SpeechRecognition Task does not produce correct output shape with Deepspeed stage 3

choclatier commented 2 years ago

🐛 Bug

An error is thrown when trying to fit model facebook/wav2vec2-large-robust-ft-swbd-300h using the DeepSpeedPlugin running stage 3.

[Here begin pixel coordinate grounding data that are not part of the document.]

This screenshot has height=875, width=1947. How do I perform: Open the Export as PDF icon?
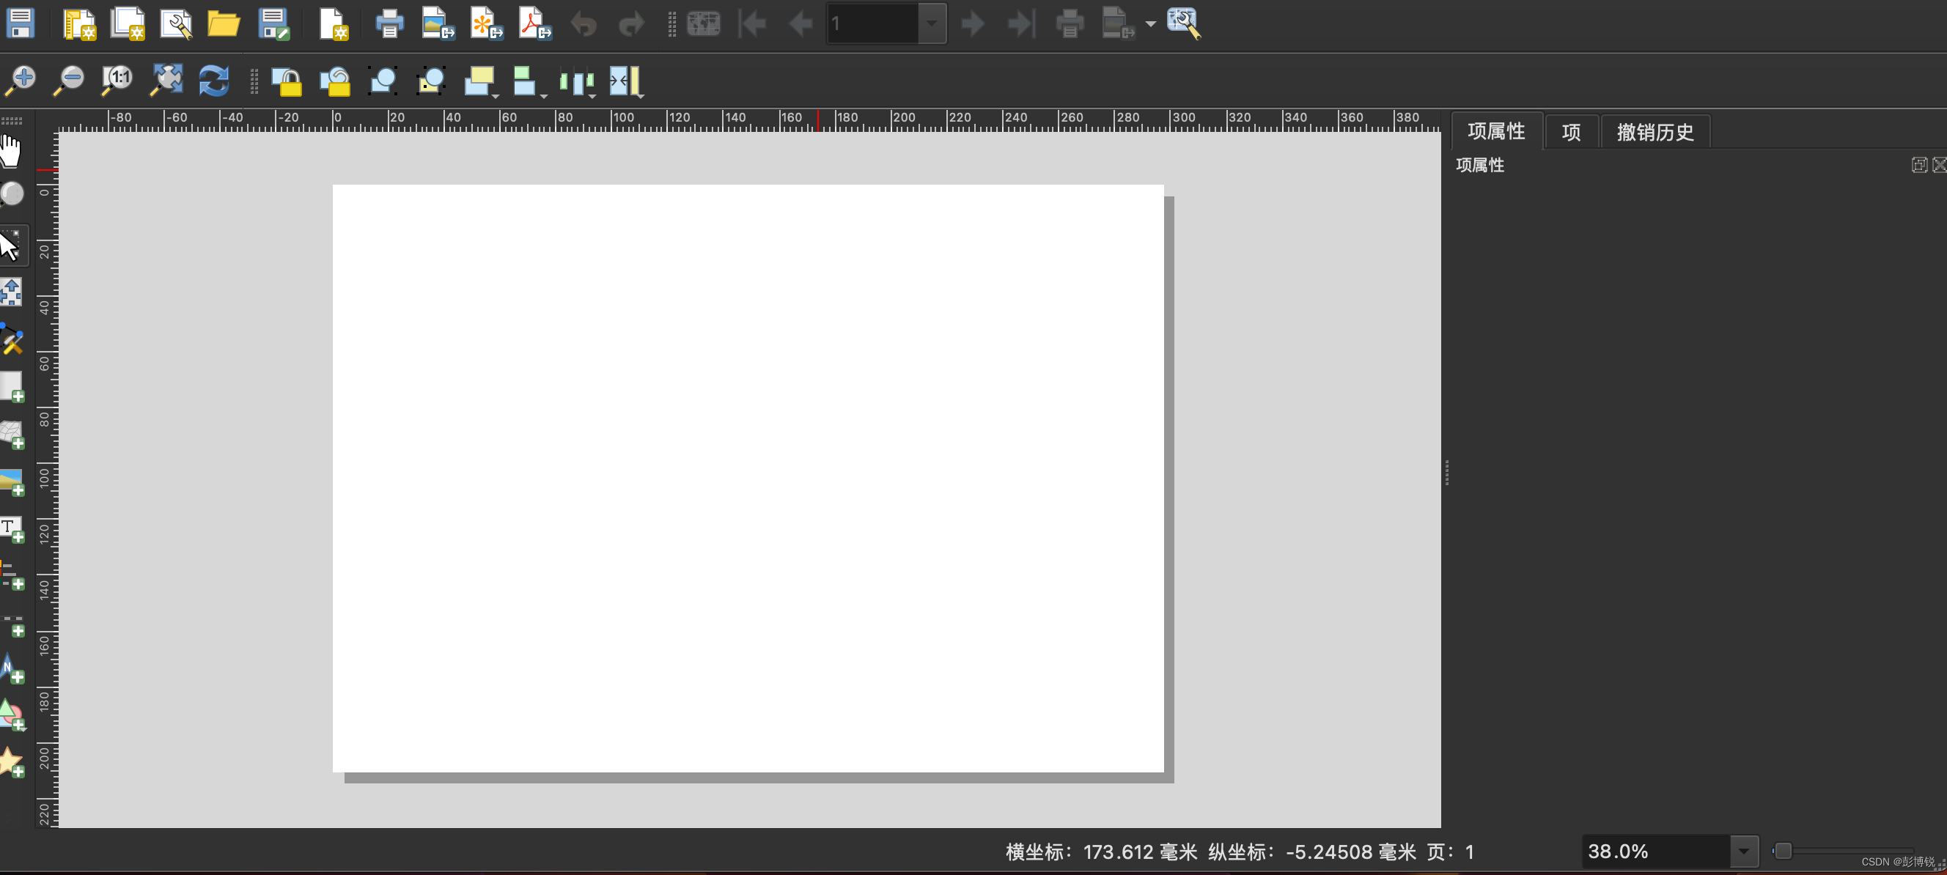tap(534, 23)
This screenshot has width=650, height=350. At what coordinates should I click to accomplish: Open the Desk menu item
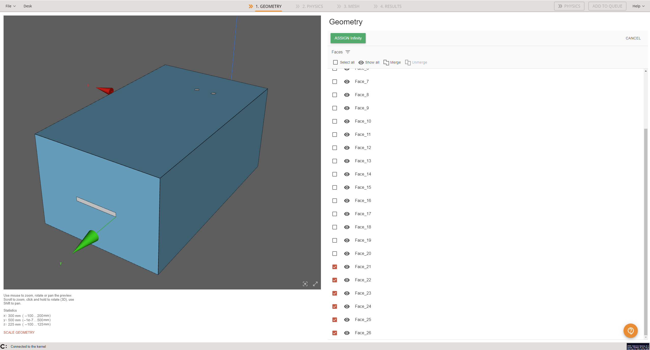coord(27,6)
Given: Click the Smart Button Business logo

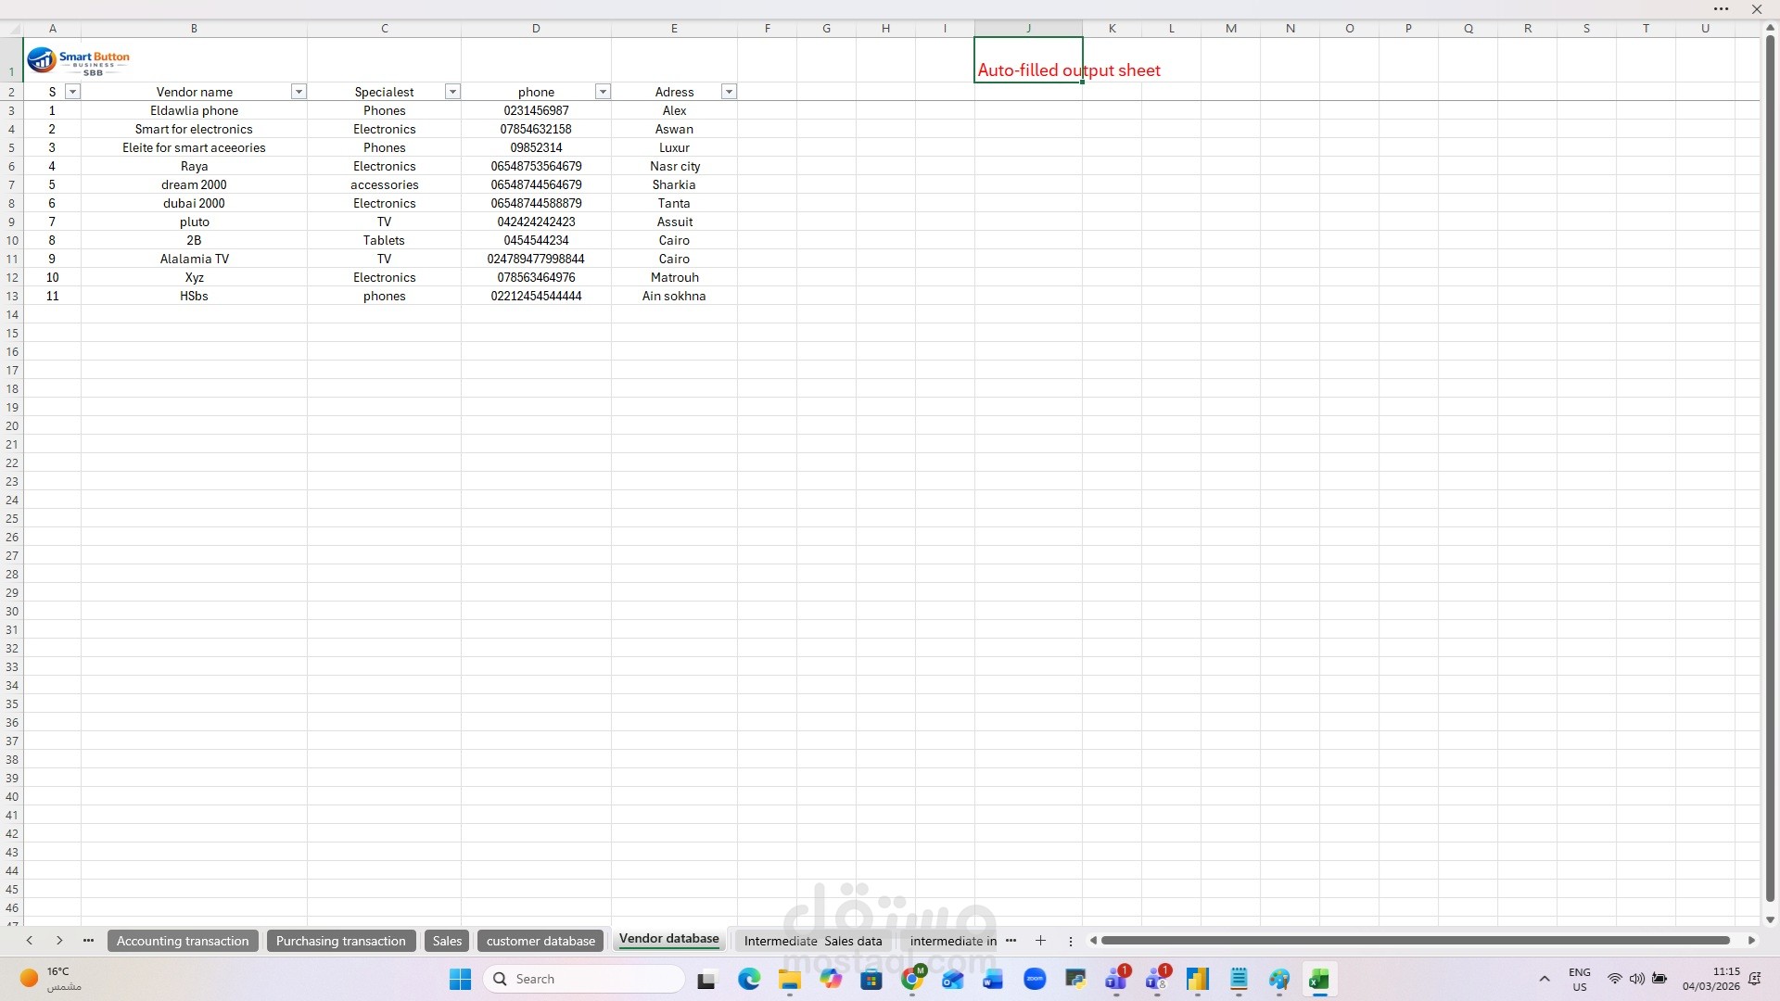Looking at the screenshot, I should click(79, 61).
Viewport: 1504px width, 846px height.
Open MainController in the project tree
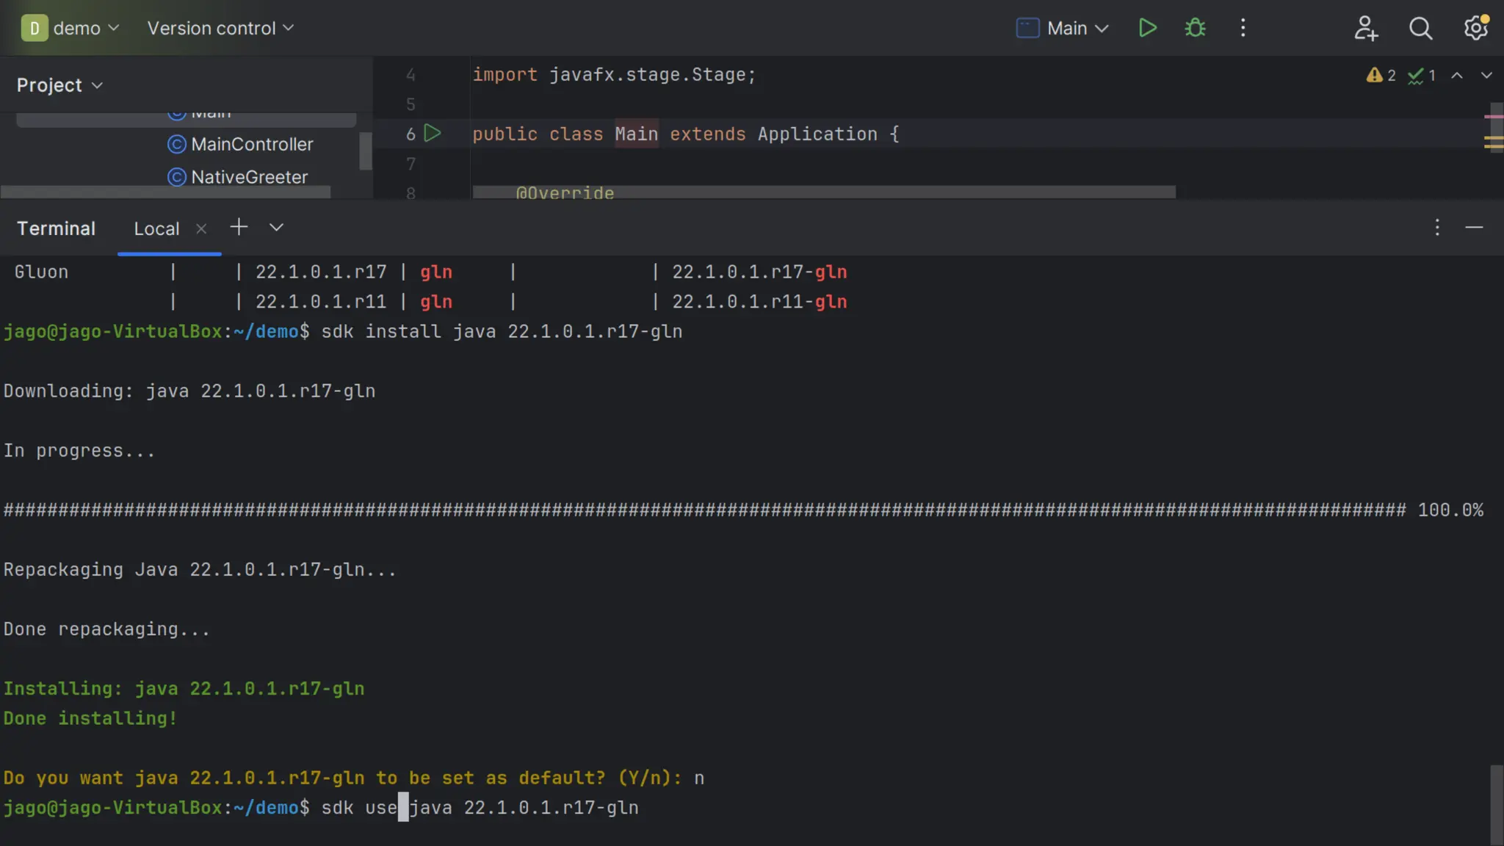[251, 144]
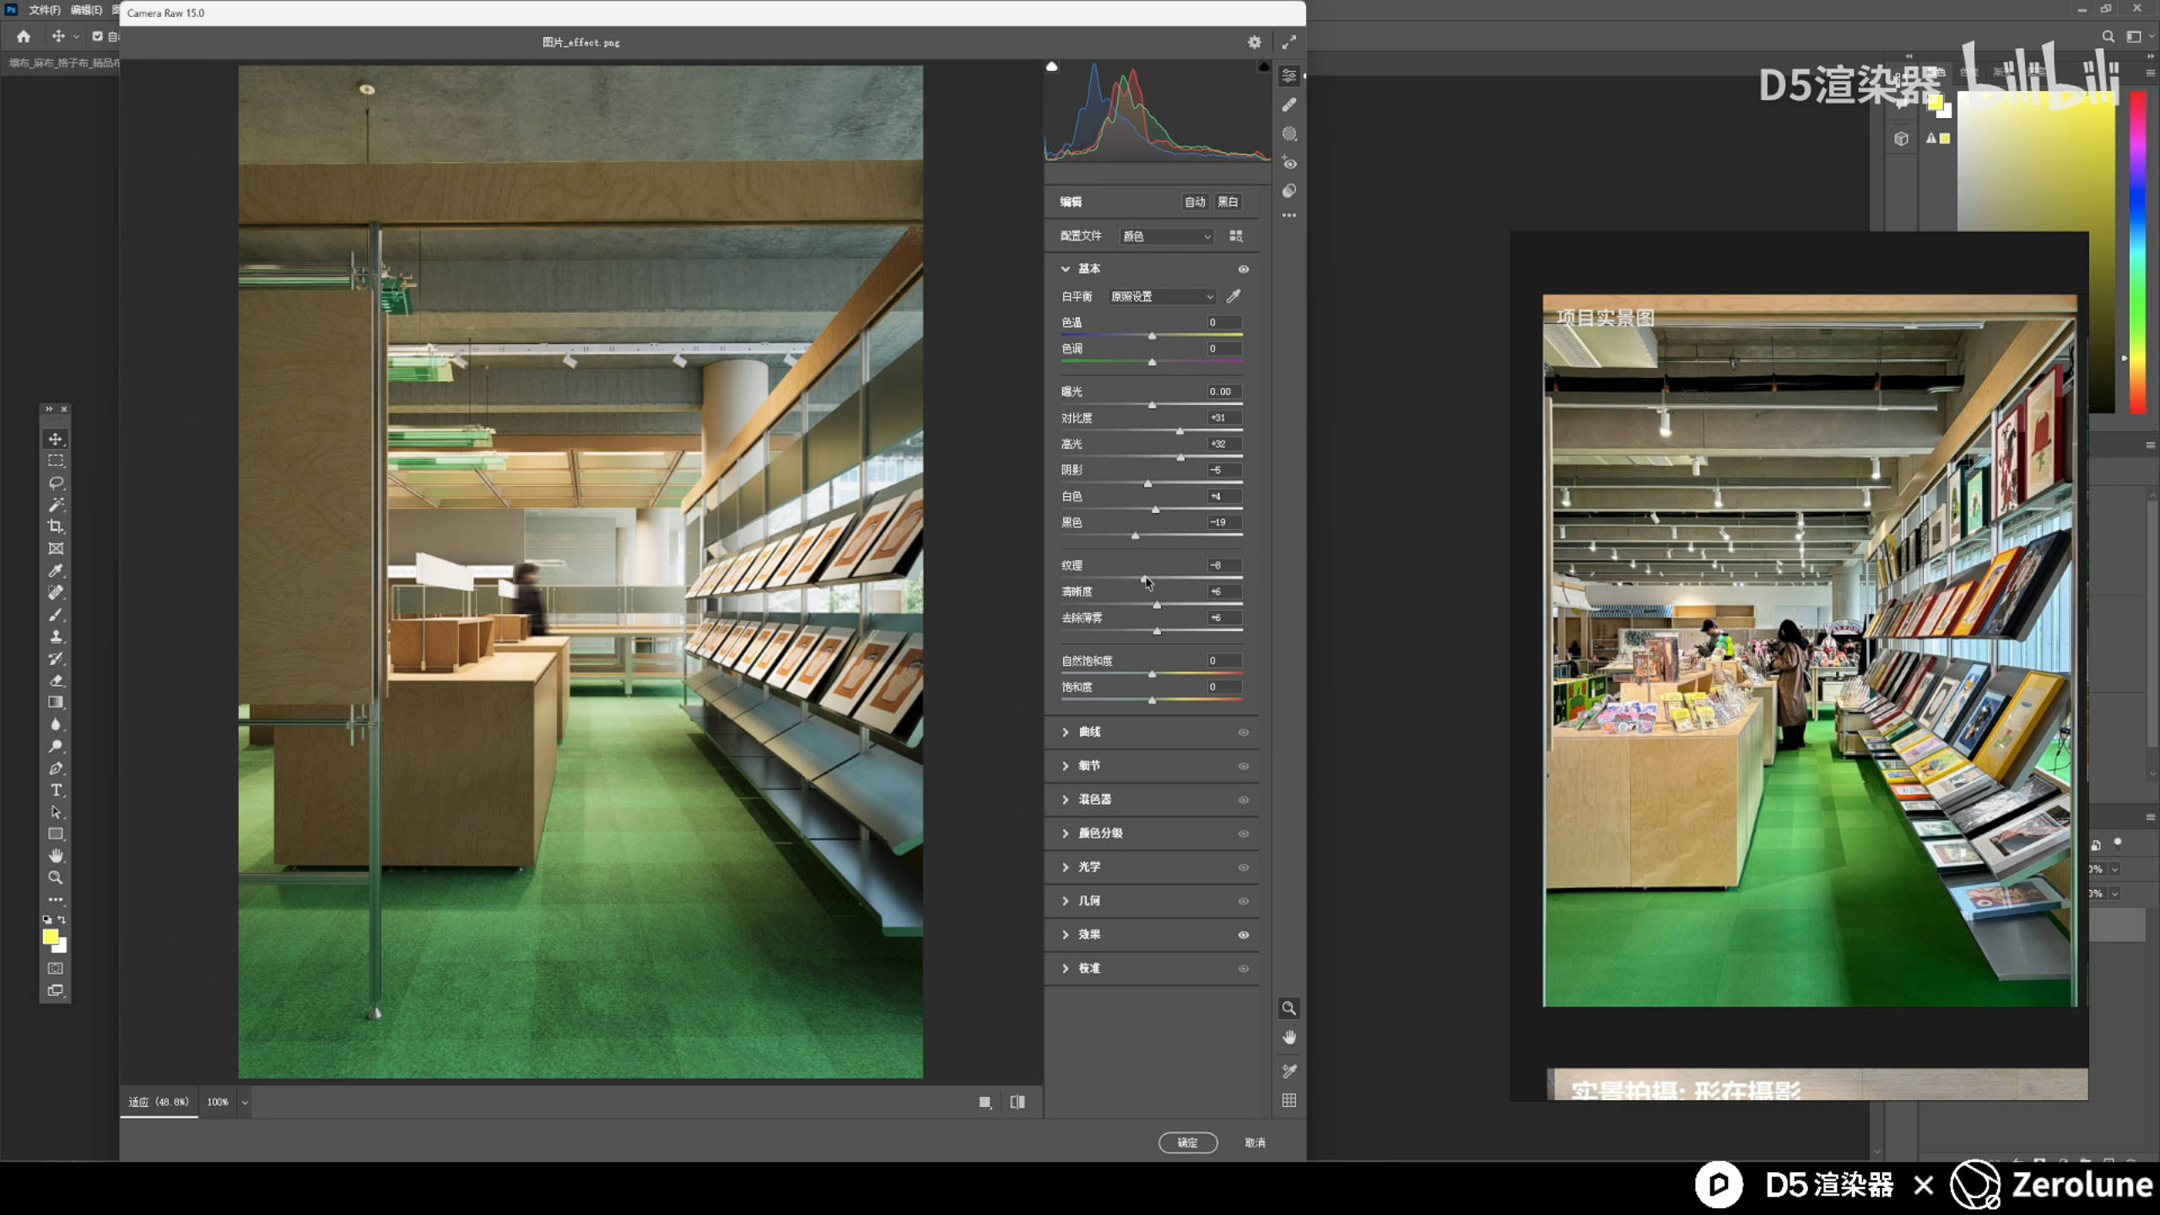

 File "/usr/local/lib/python3.7/dist-packages/torch/autograd/__init__.py", line 149, in backward
    allow_unreachable=True, accumulate_grad=True)  # allow_unreachable flag
RuntimeError: output with shape [1] doesn't match the broadcast shape [1024, 64, 128]

Colab test file

Google Colab File : https://colab.research.google.com/drive/1Je0_9D1iWB2C_BGOg-r_kqiX4owuZuro?usp=sharing

To Reproduce

Steps to reproduce the behavior:

import torch
import flash
from torchmetrics.functional.text import wer  
from flash.audio import SpeechRecognition, SpeechRecognitionData
from flash.core.data.utils import download_data
from pytorch_lightning  import  plugins, utilities as ut

# 0. Logger
#logger = loggers.TensorBoardLogger('lightning_logs/')
# 1. Create the DataModule
subset = 10
ut.seed.seed_everything(subset)

download_data("https://pl-flash-data.s3.amazonaws.com/timit_data.zip", "./data")

datamodule = SpeechRecognitionData.from_json(
    input_fields="file",
    target_fields="text",
    train_file="data/timit/train.json",
    test_file="data/timit/test.json",
)
datamodule.batch_size=1

# 2. Build the task
model = SpeechRecognition(  backbone="facebook/wav2vec2-large-robust-ft-swbd-300h")

# 3. Create the trainer and finetune the model

data = "SHE HAD YOUR DARK SUIT IN GREASY WASH WATER ALL YEAR"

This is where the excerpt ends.